# Task to carry out:
Copy out the items from the first line through the line containing "[x=337, y=17]", both ends included, requests and all, and offset every coordinate in the answers by adding 124 to it.

-- begin Task material --

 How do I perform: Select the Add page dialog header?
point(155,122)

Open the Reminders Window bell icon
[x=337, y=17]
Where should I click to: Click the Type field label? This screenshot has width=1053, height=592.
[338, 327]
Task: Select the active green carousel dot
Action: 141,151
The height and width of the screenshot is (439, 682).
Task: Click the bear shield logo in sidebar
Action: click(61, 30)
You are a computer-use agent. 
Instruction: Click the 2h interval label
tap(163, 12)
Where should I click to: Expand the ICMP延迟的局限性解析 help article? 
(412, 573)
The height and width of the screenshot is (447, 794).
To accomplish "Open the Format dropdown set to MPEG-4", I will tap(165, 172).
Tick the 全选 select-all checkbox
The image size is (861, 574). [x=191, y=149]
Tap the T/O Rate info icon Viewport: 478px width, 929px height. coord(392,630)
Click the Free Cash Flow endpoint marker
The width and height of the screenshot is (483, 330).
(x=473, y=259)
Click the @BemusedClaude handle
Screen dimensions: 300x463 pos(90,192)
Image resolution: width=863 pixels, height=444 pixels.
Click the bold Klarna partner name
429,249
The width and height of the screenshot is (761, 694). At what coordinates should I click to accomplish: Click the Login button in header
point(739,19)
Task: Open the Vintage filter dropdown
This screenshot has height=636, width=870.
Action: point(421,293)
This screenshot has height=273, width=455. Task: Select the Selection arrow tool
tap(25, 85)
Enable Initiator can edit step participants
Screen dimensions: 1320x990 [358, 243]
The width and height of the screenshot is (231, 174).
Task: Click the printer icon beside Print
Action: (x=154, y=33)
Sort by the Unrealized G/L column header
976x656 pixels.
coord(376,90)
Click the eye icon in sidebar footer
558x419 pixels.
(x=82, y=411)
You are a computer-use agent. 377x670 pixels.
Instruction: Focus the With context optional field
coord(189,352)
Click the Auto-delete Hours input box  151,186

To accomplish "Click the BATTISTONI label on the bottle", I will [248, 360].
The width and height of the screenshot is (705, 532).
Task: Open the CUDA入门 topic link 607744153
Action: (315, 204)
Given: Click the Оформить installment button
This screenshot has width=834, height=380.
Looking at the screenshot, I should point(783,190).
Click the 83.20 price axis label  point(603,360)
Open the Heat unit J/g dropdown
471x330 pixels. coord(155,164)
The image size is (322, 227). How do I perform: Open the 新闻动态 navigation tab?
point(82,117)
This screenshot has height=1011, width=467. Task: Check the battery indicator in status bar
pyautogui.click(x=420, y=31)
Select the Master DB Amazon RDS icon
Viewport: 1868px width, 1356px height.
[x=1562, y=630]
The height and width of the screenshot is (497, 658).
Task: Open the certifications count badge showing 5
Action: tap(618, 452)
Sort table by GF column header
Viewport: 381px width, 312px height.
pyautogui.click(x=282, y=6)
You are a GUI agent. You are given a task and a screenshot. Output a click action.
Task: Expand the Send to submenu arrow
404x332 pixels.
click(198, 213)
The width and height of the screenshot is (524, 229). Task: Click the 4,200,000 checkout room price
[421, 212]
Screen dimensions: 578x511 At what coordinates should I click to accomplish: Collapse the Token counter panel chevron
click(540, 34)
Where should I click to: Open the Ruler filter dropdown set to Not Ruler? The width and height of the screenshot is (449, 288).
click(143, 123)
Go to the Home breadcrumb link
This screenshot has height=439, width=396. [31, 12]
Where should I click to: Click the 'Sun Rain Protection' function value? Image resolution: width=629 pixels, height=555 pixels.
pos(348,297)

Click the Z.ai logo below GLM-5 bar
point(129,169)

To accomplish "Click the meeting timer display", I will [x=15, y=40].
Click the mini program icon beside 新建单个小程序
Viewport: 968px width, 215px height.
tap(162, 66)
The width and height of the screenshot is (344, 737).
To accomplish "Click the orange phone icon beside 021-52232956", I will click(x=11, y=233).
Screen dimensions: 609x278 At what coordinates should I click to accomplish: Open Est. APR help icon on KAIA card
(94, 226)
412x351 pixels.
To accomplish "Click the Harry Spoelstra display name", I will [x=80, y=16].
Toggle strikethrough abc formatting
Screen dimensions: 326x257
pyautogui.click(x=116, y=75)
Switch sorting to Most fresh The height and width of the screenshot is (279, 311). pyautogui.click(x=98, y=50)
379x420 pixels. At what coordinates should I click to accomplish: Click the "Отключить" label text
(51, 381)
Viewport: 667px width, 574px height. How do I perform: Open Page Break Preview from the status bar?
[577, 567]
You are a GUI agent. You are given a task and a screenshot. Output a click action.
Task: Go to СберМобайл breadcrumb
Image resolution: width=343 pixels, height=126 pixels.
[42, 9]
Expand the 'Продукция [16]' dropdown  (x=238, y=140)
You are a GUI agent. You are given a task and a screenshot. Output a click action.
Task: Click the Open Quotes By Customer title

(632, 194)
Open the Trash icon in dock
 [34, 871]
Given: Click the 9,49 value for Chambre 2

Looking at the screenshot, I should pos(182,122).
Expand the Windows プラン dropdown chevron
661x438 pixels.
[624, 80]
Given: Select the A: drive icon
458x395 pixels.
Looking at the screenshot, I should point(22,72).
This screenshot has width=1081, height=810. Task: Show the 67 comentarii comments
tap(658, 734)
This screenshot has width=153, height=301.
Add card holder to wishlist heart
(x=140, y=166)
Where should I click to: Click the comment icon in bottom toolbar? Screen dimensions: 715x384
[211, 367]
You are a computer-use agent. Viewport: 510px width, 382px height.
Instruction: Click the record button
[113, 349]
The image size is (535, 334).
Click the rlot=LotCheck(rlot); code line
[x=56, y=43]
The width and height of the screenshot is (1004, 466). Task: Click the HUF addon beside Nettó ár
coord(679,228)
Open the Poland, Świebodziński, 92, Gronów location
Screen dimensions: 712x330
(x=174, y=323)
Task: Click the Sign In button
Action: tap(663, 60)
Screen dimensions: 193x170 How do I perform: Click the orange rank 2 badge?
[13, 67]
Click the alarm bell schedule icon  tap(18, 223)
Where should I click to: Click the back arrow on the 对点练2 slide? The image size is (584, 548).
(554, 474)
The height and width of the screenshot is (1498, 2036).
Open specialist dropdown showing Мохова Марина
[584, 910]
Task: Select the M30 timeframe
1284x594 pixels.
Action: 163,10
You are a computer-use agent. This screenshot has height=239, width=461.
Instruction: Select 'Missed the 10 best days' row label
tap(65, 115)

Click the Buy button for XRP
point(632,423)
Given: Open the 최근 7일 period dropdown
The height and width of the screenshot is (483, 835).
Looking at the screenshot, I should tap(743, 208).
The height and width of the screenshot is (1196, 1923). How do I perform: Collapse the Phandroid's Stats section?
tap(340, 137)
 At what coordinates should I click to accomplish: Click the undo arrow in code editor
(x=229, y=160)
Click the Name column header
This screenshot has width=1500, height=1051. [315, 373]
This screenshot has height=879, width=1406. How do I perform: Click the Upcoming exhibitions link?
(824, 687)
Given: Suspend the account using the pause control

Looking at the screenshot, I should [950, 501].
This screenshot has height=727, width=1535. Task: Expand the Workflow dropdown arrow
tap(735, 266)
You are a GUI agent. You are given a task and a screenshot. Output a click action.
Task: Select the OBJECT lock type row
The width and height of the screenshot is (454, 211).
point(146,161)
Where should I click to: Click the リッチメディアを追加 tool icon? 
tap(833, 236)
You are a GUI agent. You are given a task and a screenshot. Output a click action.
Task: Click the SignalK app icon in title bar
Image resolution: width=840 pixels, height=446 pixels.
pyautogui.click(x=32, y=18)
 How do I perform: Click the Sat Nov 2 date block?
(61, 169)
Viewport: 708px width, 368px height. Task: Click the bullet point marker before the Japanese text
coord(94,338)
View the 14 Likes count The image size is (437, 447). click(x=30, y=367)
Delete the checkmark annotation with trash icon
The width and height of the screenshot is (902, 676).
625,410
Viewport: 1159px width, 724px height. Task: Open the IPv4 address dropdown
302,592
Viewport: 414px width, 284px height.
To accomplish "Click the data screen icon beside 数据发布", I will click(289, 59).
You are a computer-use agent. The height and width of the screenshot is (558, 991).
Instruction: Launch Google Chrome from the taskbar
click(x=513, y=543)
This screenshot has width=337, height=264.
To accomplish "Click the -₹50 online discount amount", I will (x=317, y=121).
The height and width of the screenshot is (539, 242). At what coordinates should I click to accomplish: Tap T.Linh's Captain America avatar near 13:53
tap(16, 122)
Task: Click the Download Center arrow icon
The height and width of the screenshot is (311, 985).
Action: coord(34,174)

-- end Task material --

# Solution:
 How do I perform: Select the Add page dialog header?
point(279,246)

Open the Reminders Window bell icon
[x=461, y=141]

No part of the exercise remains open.